▶ **Exercise**
The answer should be each line of the records that contains the word "header"; please copy them all.

▶ **Extracted entries**
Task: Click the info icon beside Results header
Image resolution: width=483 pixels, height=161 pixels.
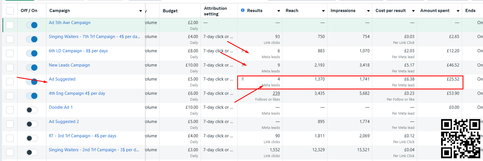Action: click(x=243, y=11)
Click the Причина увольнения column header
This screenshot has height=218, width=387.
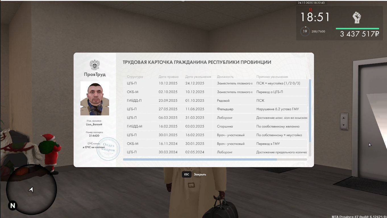point(272,77)
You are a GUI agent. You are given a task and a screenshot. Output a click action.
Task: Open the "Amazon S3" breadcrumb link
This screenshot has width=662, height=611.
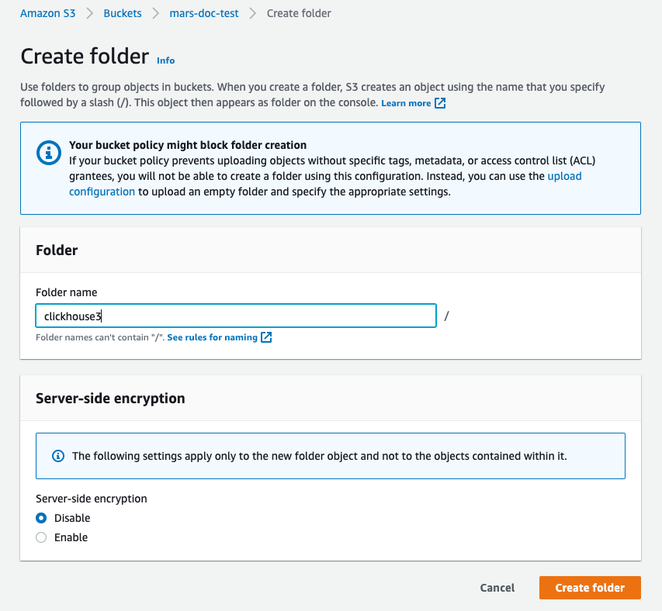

▶ **Output below**
Task: Click the info icon beside Results header
Click the Причина увольнения column header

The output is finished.